The OK City Thunder started their playoff run by sweeping the Dallas Mavericks. While the Mavericks have championship experience, they were not especially good this year. The Thunder won their games by 1, 3, 16, and 6, seeming getting better as the series went on.
The Thunder then took on the Lakers, another team with a championship pedigree. They also have, like, the best player in the universe, Kobe Bryant. Somehow the Lakers still lost in 5 games; perhaps because they weren’t that great this year. The Lakers won a game by 3, but the Thunder won by 19, 2, 3, and 16.

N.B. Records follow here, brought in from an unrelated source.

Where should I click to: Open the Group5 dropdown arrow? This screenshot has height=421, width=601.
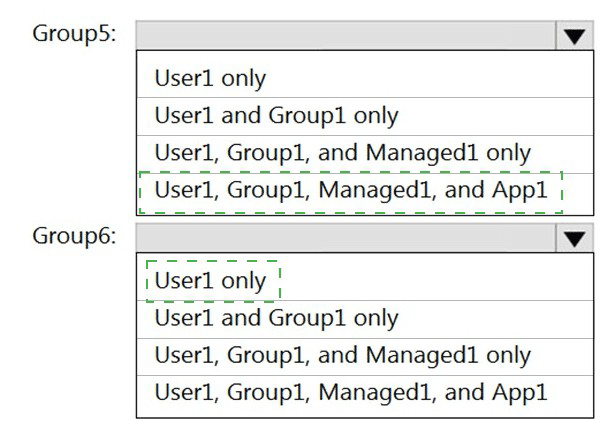point(573,35)
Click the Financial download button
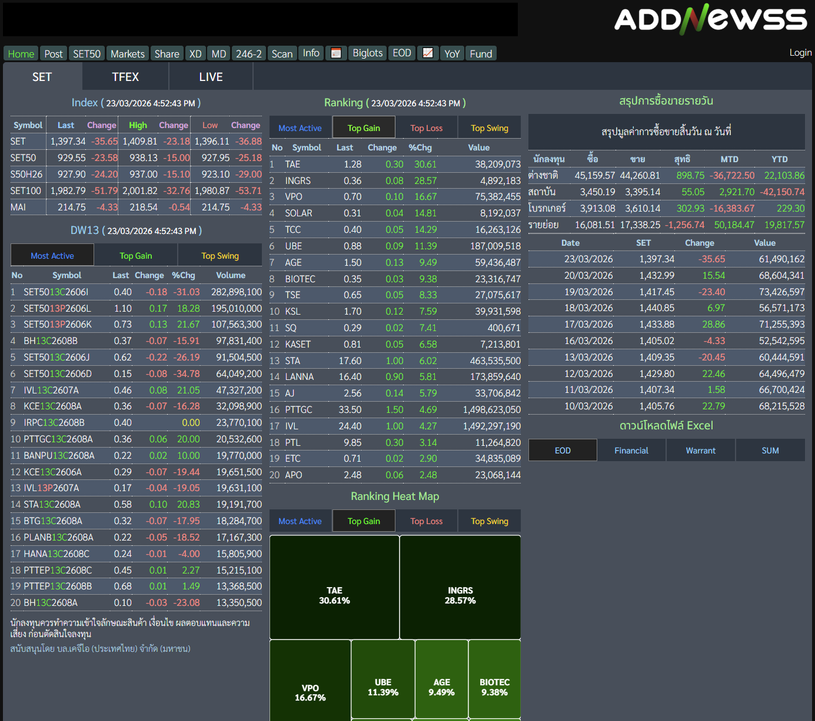The height and width of the screenshot is (721, 815). pos(631,451)
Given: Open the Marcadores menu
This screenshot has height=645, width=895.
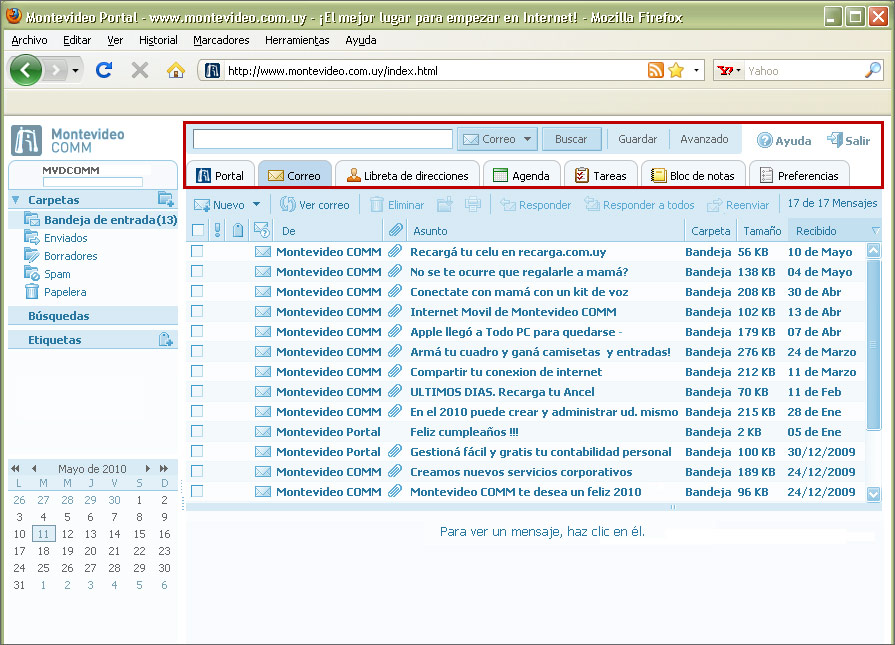Looking at the screenshot, I should [221, 40].
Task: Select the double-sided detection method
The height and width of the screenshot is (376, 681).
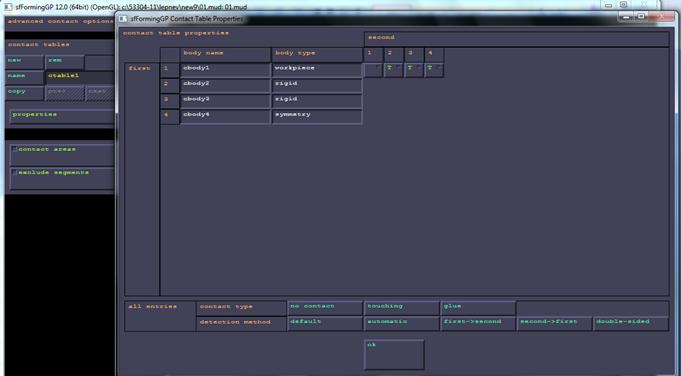Action: tap(631, 323)
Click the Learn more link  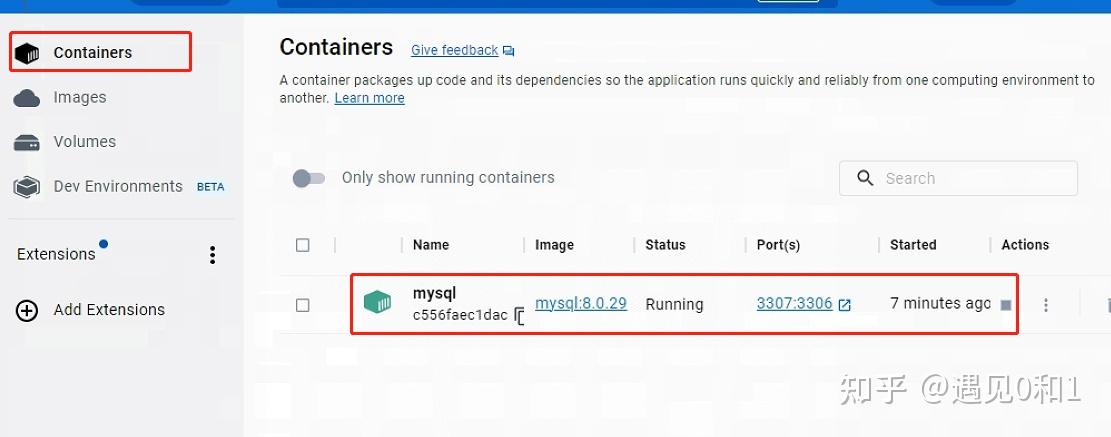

Finally, the Thunder beat the Spurs. This was something of an upset as I’ve mentioned before. As my ESPN app is fond of telling me, the Spurs are the first team in NBA history to follow a 20 game win streak with a four game losing streak. The Spurs took the first two games in San Antonio by 3 and 9, then the Thunders rattled off wins by 20, 6, 5, and 8. So overall the Thunder are 12-3 in the playoffs with an average win of 8.75 points compared to an average loss of 5. That’s an overall differential of 6, or just under their regular season differential of 6.1.
So now we get to the Finals. The Heat have taken a couple more games to get here than the Thunder. The Thunder have the slightest edge in regular season point differential while the Heat have a better differential in the playoffs despite missing one of their big three for a few games. The Thunder have probably had the harder road in the playoffs, and they have home court. The Thunder have the best offensive rating in the playoffs, four points higher than the number three Heat, while the Heat’s defensive rating is nearly six points better. The regular season numbers give the Thunder a 3 point edge offensively while the Heat get those points right back on defense. In short, both teams have things going for them. I expect the series to be fairly close and pretty entertaining. But in the end I give the Thunder the edge. I think they’re a tiny bit better and, perhaps more importantly, they have home court. Personally, for some reason, I find myself hoping the Heat win. But the model says the Thunder take it 61% of the time, winning in six games.